Interesting story with a slightly unusual constellation of post-treatment symptoms (but I've long since stopped being surprised by just about anything in DCS).

Let's assume that nothing bizarre (like being recompressed on air rather than oxygen) has happened here.

The chances of a significant relapse in DCS after multiple recompressions and a 6 week wait after the initial event are slim to none. By "significant relapse" I mean the emergence of new serious symptoms or re-emergence of older serious symptoms that are refractory to further treatment. If it was me I would get on with it and travel home.

However, there is one caveat, and BA3, please do not be offended by what I am about to say. You have spent 6 weeks ruminating on this issue, and (quite understandably) focusing intently on the state of your body. You are in a state of high alertness for abnormality and it is going to be very difficult for you to be rational about any deviation from normal that arises during your travel; and there are many such deviations that can occur in anyone on a long haul flight (headache, sore back, fatigue, difficulty concentrating etc etc). It would be entirely possible for you to undertake this flight and form a strong belief that it has provoked new or old symptoms of DCS even if it hasn't. I have seen examples of such illness-belief around DCS turn into a significant psychological problems in the medium term. That is one reason why anyone you talk to is going to be very cautious in the way they frame their advice to you, and why I have to say to you that there are no guarantees, and that the choice to travel is yours to make as an informed risk acceptor. I do believe the real risk is extremely low, but the risk of perceived problems is much higher.

Under your circumstances I personally would not bother with supplemental oxygen. It may create a lot of issues with the airline in terms of your fitness for flying and I would be extremely skeptical that it will lower your real risk in any material way.

I would arrange to go and be checked by the hyperbaric medicine team you have been in contact with after arrival home, as much for your peace of mind as anything else.

Simon M
 
I know I'm a bit late to this post, but I specifically signed up to this board to say a big thank you to @Dr Simon Mitchell for the in-depth answer that I came across on Google.

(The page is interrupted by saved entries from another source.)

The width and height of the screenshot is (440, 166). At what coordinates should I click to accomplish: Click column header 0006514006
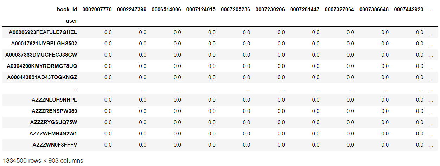click(x=166, y=9)
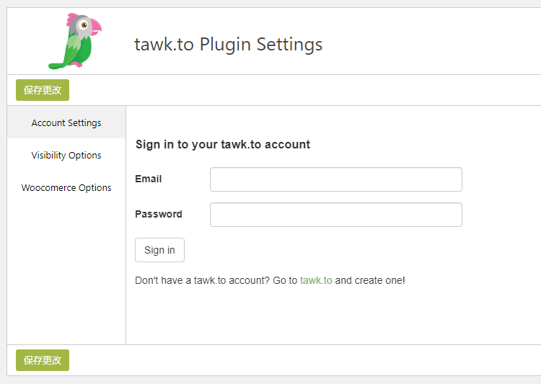Follow the green tawk.to link
This screenshot has height=384, width=541.
[316, 280]
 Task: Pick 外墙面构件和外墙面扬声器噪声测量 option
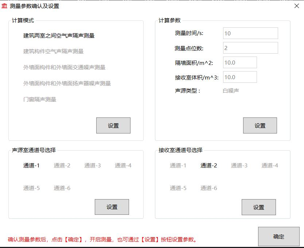(67, 84)
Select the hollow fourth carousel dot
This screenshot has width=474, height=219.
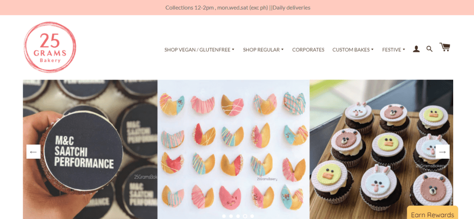pos(245,216)
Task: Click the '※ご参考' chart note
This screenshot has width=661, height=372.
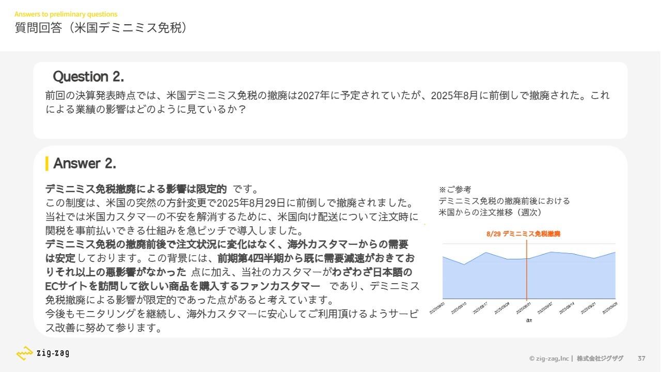Action: click(x=454, y=190)
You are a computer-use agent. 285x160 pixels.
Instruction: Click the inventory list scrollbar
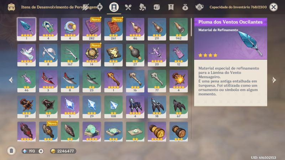pos(191,27)
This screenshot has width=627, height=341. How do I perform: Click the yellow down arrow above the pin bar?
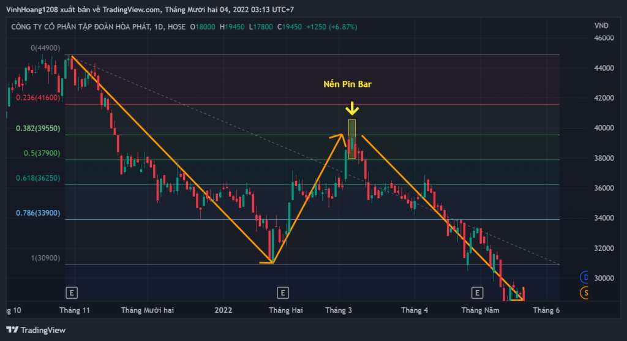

I have a similar situation as OP where I got hit with DCS last February, and received a few seasons hbot, obviously also scared to death to get on a plane afterwards (and I absolutely agree on your statement about hyper awareness).

It's been a year now and I still have symptoms like OP describes (tingling in arms/legs, arms falling asleep or even going numb almost every single night, some muscle twitches - but also clear head/neck mris). So it really helped me hearing you say that it can't really be any more nitrogen. I want to go hiking at high altitude this spring and the possibility of remaining nitrogen was a big worry for me.

Can I hijack this question and ask your experience with these long term symptoms? Is there a chance they'll ever go away?

Thanks again, I'm sure your answer will put more than one mind at ease.